Dan Chamberlain writes:

I am working on a Bayesian analysis of some data from a randomized controlled trial comparing two different drugs for treating seizures in children. I have been using your book as a resource and I have a question about hierarchical modeling. If you have the time, I would greatly appreciate any advice you could provide.

There has been only one past study on the different effectiveness of these two drugs in children. As you say in section 5.7, it is difficult to determine how much pooling should occur with only two groups. This makes intuitive sense to me, because with only two groups, you are unable to estimate the spread of the underlying distribution. Would you still use a hierarchical model in this case? If so, what benefit does a hierarchical model provide? What I’m doing right now is using the earlier study to inform the priors and then using only a single-level model.

My reply:

My quick answer is that I do think a hierarchical model is appropriate here, but, with data on only 2 groups, it will be necessary to put strong prior information on the between-groups sd parameter tau. If you simply put the default uniform prior on that group-level scale parameter, all the posterior mass will be at tau = infinity, and you’ll do no pooling at all. Which in some cases might make sense but will discard information if the groups are known or strongly believed to be similar. I can see how this might not be so clear in our book because we have very little there on informative priors. Anyway, the benefit of the hierarchical model is that it gives you partial pooling and thus more efficient estimates of the parameters in each group. You just need to supply some prior information on how different the groups might be.

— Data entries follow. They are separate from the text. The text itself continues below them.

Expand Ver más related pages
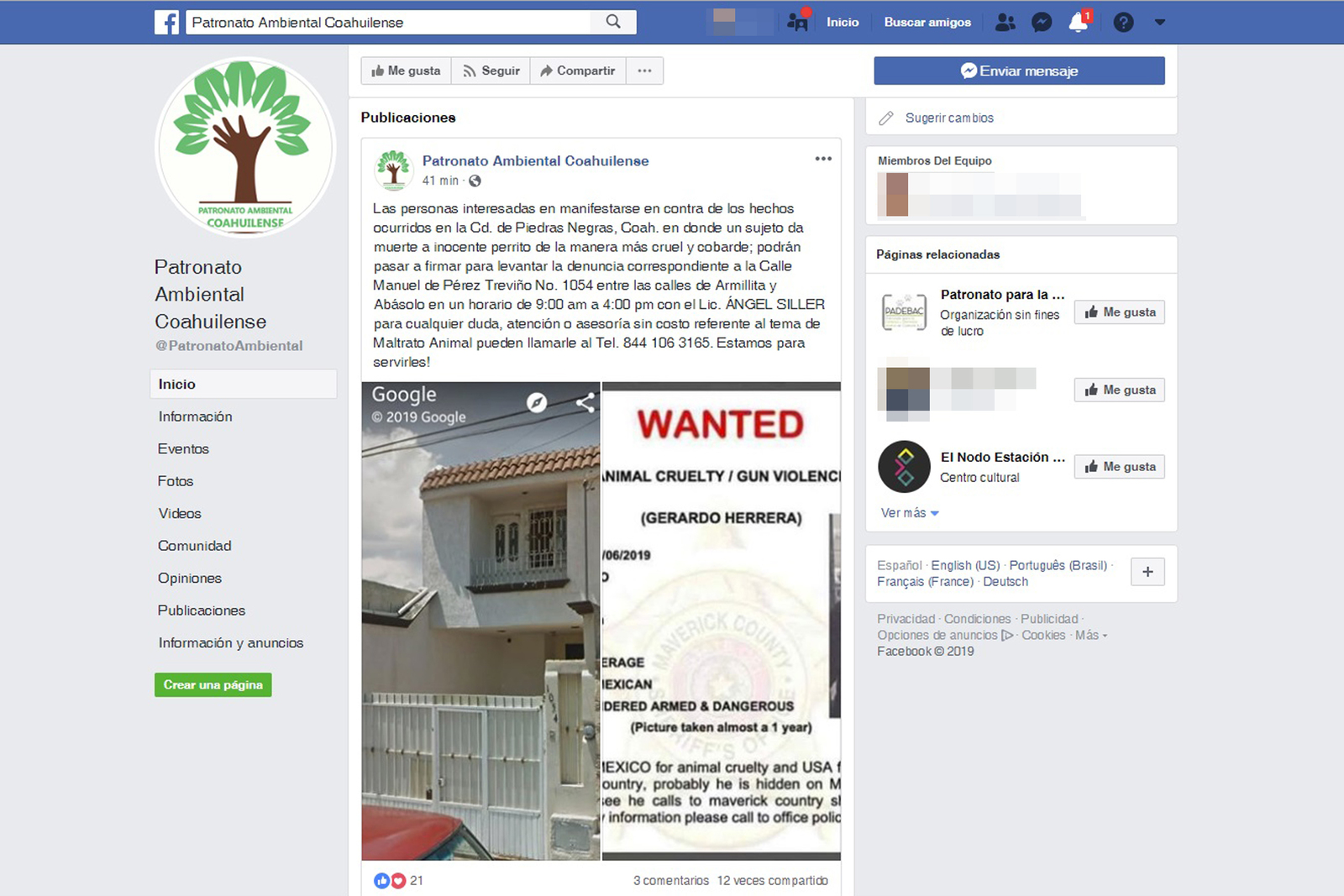This screenshot has height=896, width=1344. click(910, 513)
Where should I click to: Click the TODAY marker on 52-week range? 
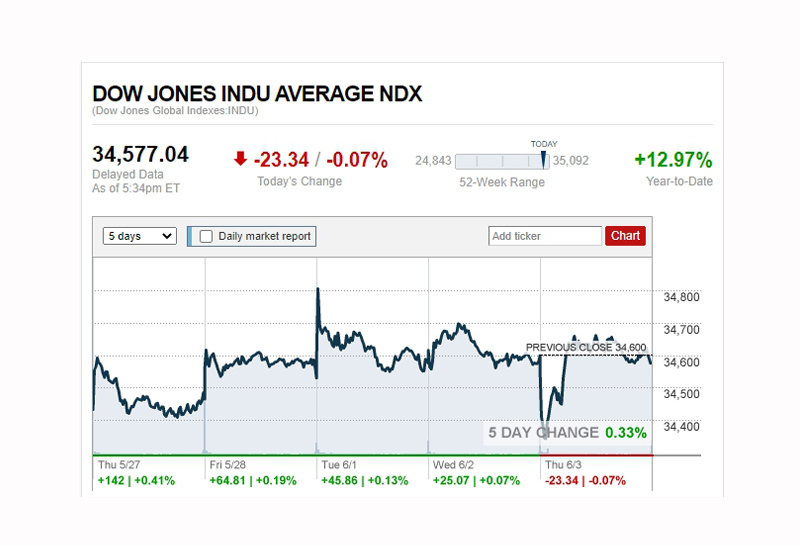[x=544, y=159]
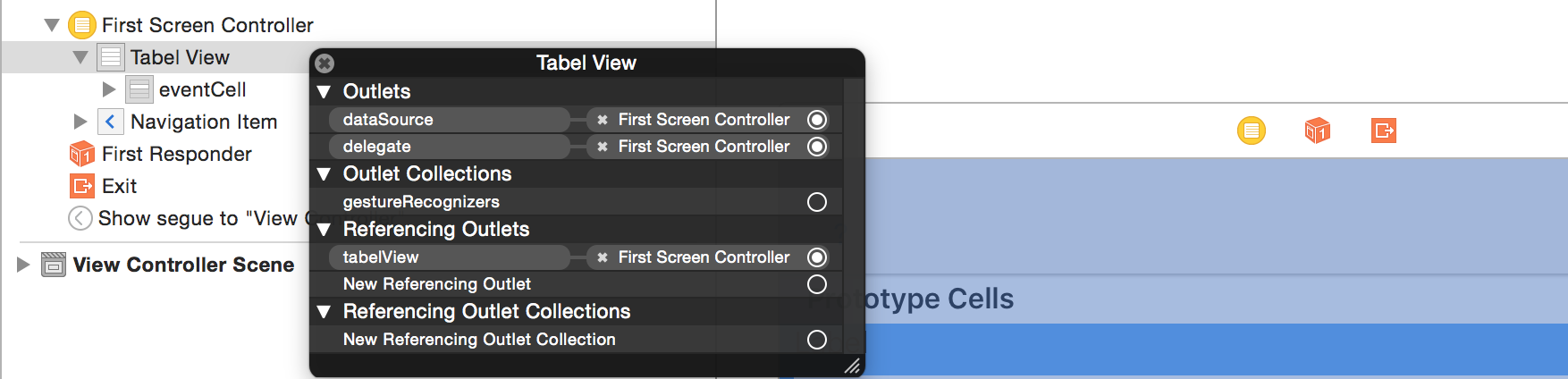
Task: Collapse the Referencing Outlets section
Action: tap(325, 230)
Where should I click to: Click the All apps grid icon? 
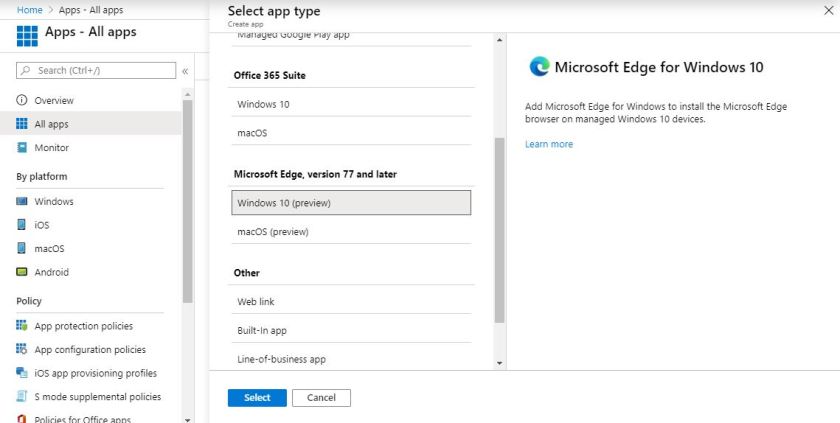22,124
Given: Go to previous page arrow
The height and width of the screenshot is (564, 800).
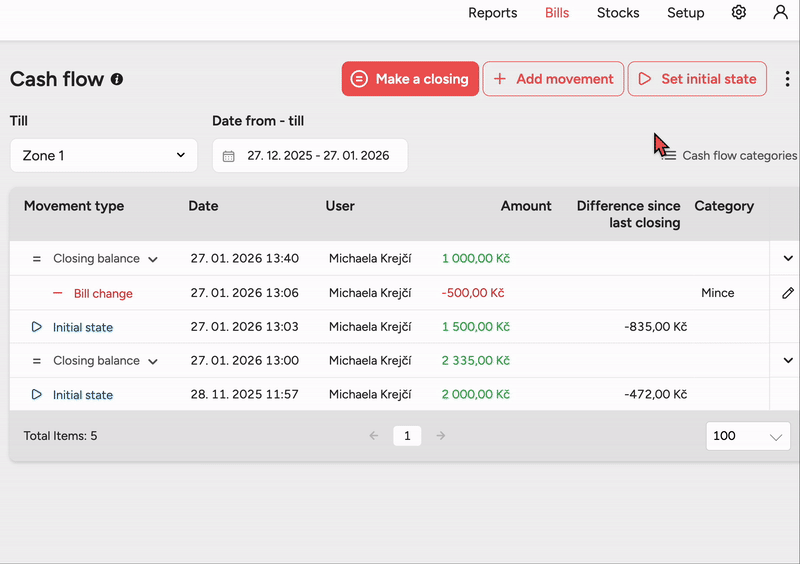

Now, at this point, you (or maybe not you, but someone else) might want to be a “tough guy” and say you want to be entirely data-based, you don’t want to do any partial pooling here, maybe you’re ok with hierarchical models with hyperparameters estimated from data but to put in strong prior information to enforce partial pooling, that’s a step too far. And you (or your hypothetical friend) can feel free to take this position, to decide that with J=2 you’re not gonna bother to do any pooling. But . . . you gotta look at the implications of such a policy. In practice, if you’re not allowing yourself to do hierarchical modeling, you’ll end up being wary of small groups because your simple completely unpooled estimates will be noisy. Hence you’ll end up aggregating your data in some way—across drugs, or across disparate groups of patients, or over time—in order to have enough of a sample size for the no-pooling approach to work. And then you’ll automatically be doing complete pooling within each of the groups that you’ve formed.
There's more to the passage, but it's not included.